US Treasury Secretary Scott Bessent escalated his war of words with Canadian Prime Minister Mark Carney on Wednesday, urging the former central banker to “do what he thinks is best for the Canadian people, not his own virtue signaling,” as he recounted a tense post-Davos exchange, with fallout from Carney’s extraordinary speech at the World Economic Forum on a “destruction.”
Speaking in Washington, DC with CNBCby Sara Eisen in a “Squawk Box” interview on the sidelines of the administration’s “Trump Accounts” summit, Bessent said he was a participant in the follow-up call after Davos between Carney and President Donald Trump. This speech was described very differently in Ottawa and Washington, with Carney suggesting that he was “digging” and strengthening his message to Trump, while Bessent argued that the Canadian leader “walked” in what he said on the Davos stage.
“I’m on the call,” Bessent said, before launching into a remarkably personal critique of Carney’s political pivot from technocrat to elected leader. “In my investment career, I’ve seen what happens when a technocrat tries to pivot and become a politician—never succeeds.”
Carney turned his eyes to Ottawa when Bessent’s comments were presented and stated bluntly: “To be absolutely clear, and I said this to the president, I mean what I said in Davos,” he told reporters on the way to a Cabinet meeting. “Canada is the first country to understand the change in US trade policy that (Trump) has initiated, and we are responding to that.” He said he also explained Canada’s arrangement with China to Trump, explaining that it had secured 12 new deals on four continents in six months, and that Trump was “impressed.”
‘Virtue signaling’ and USMCA warnings
Bessent described Carney’s posture towards Trump as more about branding than the national interest, accusing the prime minister of rising to power with “an anti-American, anti-Trump message” that could return the United States–Mexico–Canada Agreement (USMCA) for renegotiation. “That’s not a good place to be when you’re dealing with an economy that’s bigger than you and your big, biggest trading partner. Ultimately, I think we’re going to be in a good place, maybe not a straight line.”
Bessent also issued a sharper warning: “I’m not going to pick a fight going to the USMCA to score some cheap political points. You’re either working for your own political career or you’re working for the people of Canada.
Bessent’s comments underscore Washington’s view that Ottawa has more to lose if the political theater around Trump overshadows the hard math of cross-border commerce. By emphasizing the size of the gap between the two economies and Canada’s dependence on access to the US market, he signaled any deterioration in personal or political relations could easily be seen at the negotiating table.

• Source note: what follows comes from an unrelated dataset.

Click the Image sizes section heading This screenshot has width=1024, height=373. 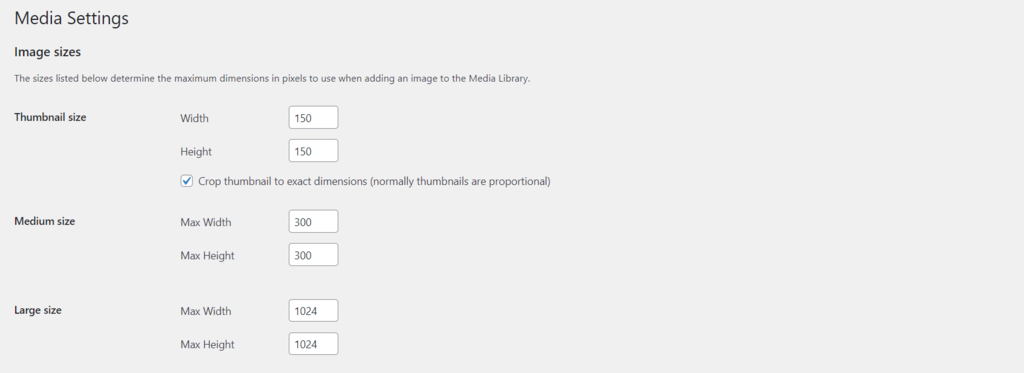[47, 52]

His remarks also linked the Davos dust-up to a broader criticism of allied leaders that Bessent saw as prioritizing image over results, echoing his separate attack on European governments for, he said, putting trade and cheap energy into Russia to end the war in Ukraine. That pattern, Bessent suggests, frees up U.S. partners when the United States is willing to use tariffs and market access as leverage.
The day after Bessent’s speech—and Carney’s response—there was another little gem that signaled or stood in America, depending on one’s perspective. German Chancellor Friedrich Merz praised the EU in a speech to his national parliament as an “alternative to imperialism and autocracy,” while defending Germany’s record against criticism from Trump that it does not fulfill NATO commitments by fighting with the US often enough. Noting that 59 German troops have died in Afghanistan in almost 20 years of deployment in the country of Afghanistan, he offered an indirect answer in a recent interview with Trump when the US president said that the other 31 countries in us remains “a little bit on the front lines” in Afghanistan. As Merz said, “we will not allow this deployment, which we are also doing in the interest of our ally, the United States of America, to be underestimated and degraded now.”
Domestic politics on both sides
For Carney, who built his political brand in part in opposition to Trump, the battle shows a problem: continuing to project distance from the US president may play well with Canadian voters, but Bessent is betting that the strategy will not be very sustainable once the USMCA talks begin in earnest. His language—”cheap political points,” “virtue signaling”—is meant to portray Carney as more focused on optics than getting the best economic deal for Canada.
Bessent, for his part, positioned Trump as ready to use the US economy unapologetically, from South Korean tariffs on a stalled trade ratification to European and Indian public disenchantment with Russian oil. Against that backdrop, his message to Ottawa was straightforward: The drama at Davos may be good politics at home, but in the coming trade negotiations, the US is looking to remember who picked the fight.